WATCH: Rachel Dolezal on porn, parenthood and the prospect of starting over

After her life fell apart two years ago, the former NAACP chapter president welcomes a conversation on race

Published March 29, 2017 5:00PM (EDT)

This Salon video was produced by Alexandra Clinton and Peter Cooper

It's been a rough couple of years for Nkechi Amare Diallo — née Rachel Dolezal. The controversial "transracial" figure, who was "outed" two years ago by her biological parents for not being black as she had claimed, subsequently resigned from her job as head of the NAACP chapter in Spokane, Washington.

Today she is struggling to survive, she told Salon, and has a new baby to support — but no one will hire her for the type of work she was once lauded for. Now pornography and reality-TV gigs are the only opportunities on offer at the other end of the phone line when she answers.

Dolezal has a new book coming out this week, "In Full Color: Finding My Place in a Black and White World."

"People have constantly accused me of somehow profiting from my identity or exploiting this and it's, like, well, I'm very deliberately not exploiting myself further," she said.

She said she hadn't accepted — and would not — any of the pornography roles she has been offered.

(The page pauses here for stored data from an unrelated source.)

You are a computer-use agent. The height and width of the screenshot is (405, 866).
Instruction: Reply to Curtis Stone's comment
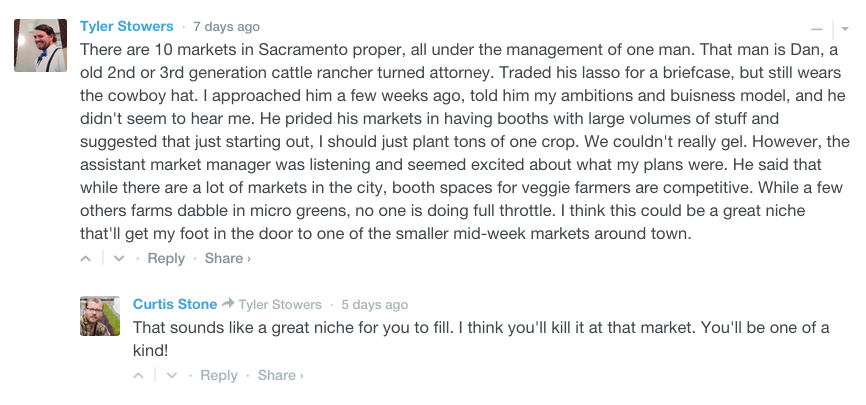[x=219, y=376]
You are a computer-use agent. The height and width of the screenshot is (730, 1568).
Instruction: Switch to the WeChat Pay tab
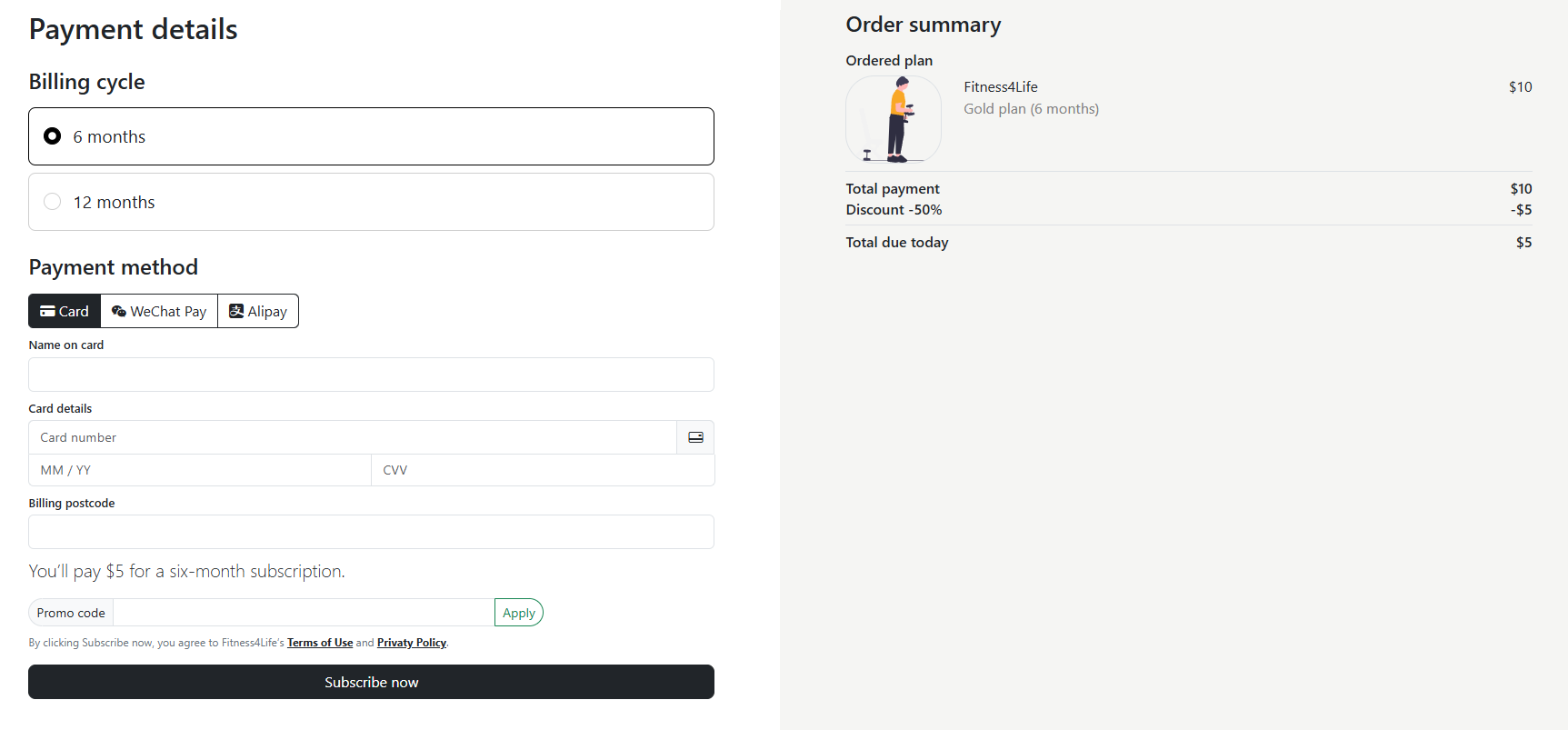point(159,311)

"I have sons; they don't need to see this," she said. "That was very insulting, but it was also insulting to be accused of somehow exploiting the beautiful culture that I love and worked so hard to support and always will." Dolezal said she now calls herself "trans-black" and that she legally in October changed her name to Nkechi Amare Diallo, a "gift" from a Nigerian man.

In a change of tone from earlier media interviews when she was more defensive, Dolezal said she understands why so many people "hate Rachel Dolezal." Nevertheless, she hopes to resume her work as a social justice advocate at some point.

"Where do I go from here? I'm trying to survive," she said.

"I'm trying to move forward. I really want to get back to the social justice activism that I was so passionate about doing and still am 100 percent committed to," she added. "And, I really hope that . . . if people don't agree with my identity, we can agree to disagree; we can rally around our shared ideals of justice and equality and freedom and work together."


By Alli Joseph

Alli Joseph is a writer/producer and family historian; a Native New Yorker, she is a member of the Shinnecock Indian Nation.